▶ _Interface element records_

|---|

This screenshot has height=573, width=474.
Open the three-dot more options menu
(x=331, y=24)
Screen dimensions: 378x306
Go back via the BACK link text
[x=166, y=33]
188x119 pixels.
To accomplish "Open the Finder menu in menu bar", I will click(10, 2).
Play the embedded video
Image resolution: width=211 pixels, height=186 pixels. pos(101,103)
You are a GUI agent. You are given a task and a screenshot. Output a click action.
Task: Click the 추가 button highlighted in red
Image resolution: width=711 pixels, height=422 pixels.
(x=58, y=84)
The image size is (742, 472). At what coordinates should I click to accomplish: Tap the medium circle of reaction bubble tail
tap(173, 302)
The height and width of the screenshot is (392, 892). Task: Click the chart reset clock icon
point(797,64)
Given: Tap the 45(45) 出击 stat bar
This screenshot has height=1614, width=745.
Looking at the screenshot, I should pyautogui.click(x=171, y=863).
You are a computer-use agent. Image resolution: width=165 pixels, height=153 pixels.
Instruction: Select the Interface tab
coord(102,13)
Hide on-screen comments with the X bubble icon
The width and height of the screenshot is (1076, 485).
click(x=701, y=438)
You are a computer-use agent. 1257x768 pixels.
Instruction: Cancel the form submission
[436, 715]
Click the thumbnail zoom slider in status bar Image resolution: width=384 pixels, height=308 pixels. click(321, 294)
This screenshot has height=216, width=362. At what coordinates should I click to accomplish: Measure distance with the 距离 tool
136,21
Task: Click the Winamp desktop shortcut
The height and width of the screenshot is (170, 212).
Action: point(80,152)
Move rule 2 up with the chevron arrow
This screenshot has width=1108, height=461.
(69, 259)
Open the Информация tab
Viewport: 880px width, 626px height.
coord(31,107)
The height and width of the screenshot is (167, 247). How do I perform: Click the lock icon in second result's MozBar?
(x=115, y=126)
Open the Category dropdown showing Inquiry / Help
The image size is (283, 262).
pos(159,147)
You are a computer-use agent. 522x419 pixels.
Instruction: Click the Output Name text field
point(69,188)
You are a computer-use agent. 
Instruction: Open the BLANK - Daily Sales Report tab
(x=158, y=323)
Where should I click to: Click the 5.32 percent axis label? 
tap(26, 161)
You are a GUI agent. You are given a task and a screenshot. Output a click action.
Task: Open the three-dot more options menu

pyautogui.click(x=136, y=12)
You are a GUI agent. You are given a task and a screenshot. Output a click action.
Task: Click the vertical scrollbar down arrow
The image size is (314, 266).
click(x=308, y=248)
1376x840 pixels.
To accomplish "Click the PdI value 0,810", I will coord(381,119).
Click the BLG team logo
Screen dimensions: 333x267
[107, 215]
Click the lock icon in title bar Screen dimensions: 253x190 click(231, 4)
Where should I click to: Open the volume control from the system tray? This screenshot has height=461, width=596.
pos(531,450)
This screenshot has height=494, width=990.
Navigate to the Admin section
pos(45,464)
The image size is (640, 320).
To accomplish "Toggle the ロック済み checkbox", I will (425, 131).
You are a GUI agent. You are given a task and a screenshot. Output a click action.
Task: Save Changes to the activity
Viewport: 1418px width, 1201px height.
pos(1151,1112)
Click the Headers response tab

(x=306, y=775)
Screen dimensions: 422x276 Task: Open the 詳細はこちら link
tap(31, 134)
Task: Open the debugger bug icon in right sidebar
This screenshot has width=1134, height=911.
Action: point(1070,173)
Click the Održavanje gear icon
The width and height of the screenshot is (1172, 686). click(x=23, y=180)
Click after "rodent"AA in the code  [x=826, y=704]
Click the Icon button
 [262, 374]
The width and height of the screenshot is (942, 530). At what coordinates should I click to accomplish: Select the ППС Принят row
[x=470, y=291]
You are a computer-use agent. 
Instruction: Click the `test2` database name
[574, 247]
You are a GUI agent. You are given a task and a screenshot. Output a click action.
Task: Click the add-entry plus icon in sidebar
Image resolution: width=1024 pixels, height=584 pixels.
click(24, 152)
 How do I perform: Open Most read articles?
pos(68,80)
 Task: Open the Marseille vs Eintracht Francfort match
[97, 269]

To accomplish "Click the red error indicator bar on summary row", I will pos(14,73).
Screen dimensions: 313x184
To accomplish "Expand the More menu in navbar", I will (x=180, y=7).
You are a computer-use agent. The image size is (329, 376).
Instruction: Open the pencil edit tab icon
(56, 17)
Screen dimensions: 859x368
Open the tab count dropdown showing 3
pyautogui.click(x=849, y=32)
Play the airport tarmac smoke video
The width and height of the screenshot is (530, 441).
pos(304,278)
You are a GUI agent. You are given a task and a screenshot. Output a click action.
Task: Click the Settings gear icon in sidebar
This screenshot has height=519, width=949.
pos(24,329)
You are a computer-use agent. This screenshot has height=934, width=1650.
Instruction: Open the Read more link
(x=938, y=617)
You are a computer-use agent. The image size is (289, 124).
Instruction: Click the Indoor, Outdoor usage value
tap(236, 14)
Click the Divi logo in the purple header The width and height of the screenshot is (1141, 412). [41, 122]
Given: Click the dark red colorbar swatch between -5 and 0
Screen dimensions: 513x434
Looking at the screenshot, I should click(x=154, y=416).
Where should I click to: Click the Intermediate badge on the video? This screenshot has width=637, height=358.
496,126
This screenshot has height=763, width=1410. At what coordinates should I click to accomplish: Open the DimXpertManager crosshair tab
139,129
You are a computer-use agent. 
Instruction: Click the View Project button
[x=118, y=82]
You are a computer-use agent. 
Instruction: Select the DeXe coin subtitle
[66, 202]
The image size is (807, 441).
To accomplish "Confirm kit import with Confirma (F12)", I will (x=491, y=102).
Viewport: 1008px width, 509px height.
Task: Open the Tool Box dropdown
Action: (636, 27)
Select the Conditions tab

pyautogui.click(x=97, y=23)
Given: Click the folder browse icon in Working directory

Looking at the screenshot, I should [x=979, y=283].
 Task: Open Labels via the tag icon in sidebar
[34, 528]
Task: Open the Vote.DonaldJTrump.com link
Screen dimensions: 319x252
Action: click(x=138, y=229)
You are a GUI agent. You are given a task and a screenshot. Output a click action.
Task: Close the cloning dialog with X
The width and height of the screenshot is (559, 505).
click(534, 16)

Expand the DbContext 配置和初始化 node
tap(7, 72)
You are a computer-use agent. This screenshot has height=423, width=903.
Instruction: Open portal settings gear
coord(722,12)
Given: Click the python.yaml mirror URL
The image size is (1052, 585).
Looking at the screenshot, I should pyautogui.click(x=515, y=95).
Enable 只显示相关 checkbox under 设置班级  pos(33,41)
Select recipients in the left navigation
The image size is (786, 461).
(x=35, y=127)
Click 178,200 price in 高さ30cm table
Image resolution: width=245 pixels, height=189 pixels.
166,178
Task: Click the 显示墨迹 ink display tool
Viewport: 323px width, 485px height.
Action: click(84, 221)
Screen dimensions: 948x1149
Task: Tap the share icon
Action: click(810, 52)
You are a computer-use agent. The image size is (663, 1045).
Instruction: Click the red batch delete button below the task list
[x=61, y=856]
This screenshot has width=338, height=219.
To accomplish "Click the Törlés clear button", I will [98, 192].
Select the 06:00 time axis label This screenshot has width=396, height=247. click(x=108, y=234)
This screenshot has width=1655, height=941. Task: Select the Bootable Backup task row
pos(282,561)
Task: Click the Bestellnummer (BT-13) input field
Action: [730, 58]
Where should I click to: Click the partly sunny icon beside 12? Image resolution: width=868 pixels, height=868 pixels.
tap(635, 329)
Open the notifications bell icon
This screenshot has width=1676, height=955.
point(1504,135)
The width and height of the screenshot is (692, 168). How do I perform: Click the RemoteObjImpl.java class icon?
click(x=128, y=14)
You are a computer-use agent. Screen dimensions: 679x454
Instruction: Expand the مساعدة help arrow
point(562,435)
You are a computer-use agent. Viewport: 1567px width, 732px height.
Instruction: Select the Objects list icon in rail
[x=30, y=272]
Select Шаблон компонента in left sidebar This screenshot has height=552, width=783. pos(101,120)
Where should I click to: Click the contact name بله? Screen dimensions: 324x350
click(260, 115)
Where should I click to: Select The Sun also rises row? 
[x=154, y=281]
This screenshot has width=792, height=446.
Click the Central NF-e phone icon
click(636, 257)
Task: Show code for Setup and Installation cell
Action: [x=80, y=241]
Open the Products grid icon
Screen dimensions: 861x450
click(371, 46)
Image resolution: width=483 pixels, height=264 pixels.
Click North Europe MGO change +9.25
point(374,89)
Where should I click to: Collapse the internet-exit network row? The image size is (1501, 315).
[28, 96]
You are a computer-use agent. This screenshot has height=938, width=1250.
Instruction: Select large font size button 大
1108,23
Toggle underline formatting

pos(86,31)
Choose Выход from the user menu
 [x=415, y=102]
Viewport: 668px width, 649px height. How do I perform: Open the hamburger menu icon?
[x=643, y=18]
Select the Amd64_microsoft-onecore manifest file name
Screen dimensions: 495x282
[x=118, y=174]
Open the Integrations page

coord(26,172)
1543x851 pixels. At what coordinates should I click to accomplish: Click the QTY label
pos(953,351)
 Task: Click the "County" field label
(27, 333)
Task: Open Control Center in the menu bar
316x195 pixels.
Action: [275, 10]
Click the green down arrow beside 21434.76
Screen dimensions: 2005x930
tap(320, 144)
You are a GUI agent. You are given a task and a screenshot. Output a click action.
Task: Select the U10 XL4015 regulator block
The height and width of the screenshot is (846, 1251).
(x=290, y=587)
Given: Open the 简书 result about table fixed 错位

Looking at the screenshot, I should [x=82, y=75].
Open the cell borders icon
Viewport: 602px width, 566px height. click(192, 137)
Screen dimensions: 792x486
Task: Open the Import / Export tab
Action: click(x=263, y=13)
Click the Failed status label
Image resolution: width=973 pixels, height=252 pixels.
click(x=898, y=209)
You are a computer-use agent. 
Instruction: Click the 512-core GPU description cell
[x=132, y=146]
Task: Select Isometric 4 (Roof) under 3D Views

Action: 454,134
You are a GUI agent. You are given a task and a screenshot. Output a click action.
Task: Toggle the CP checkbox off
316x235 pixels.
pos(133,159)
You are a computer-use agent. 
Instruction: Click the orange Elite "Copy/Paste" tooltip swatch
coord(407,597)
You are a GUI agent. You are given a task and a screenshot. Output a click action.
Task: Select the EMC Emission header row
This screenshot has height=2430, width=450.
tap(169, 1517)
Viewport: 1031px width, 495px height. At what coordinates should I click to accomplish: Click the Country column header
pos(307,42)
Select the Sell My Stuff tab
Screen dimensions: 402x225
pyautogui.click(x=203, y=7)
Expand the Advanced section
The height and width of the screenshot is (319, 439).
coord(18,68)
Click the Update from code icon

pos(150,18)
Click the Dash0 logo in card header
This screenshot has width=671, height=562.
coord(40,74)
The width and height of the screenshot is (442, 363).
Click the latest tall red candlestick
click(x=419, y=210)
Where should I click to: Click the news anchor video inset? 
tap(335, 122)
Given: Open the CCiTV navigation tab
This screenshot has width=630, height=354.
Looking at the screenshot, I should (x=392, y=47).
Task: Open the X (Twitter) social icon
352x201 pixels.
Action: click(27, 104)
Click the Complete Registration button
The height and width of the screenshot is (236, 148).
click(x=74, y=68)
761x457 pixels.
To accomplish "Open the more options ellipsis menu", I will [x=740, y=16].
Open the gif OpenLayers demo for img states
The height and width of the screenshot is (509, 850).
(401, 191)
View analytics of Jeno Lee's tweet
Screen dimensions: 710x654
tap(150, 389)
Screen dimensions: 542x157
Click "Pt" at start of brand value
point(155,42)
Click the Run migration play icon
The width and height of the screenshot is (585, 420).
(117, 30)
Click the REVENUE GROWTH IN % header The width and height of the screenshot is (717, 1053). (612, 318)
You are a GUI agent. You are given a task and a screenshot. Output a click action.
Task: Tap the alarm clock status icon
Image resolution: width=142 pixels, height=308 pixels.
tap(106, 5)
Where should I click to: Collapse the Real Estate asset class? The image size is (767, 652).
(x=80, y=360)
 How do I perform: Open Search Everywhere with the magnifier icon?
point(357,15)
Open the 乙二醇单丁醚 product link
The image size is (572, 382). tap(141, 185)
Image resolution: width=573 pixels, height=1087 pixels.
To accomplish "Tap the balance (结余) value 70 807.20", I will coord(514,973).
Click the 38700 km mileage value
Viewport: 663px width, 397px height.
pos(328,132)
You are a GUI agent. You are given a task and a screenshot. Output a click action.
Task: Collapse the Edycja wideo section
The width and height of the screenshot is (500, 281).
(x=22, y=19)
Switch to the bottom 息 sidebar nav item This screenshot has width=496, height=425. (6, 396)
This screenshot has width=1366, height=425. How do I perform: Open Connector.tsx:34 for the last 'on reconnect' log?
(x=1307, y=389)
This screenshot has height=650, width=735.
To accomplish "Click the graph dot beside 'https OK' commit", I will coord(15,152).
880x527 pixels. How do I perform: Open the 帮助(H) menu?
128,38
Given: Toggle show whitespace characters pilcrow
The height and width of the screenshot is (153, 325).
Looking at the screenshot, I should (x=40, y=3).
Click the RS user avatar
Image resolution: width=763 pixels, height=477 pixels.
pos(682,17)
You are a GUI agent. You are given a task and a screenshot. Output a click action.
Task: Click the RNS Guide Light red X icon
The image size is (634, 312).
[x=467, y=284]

|---|

▶ _Problem requirements_
Pull out every line of the records above that contains the word "swatch", and copy each one in full.

▶ _Answer to this task_
Given: Click the dark red colorbar swatch between -5 and 0
Instruction: Click the orange Elite "Copy/Paste" tooltip swatch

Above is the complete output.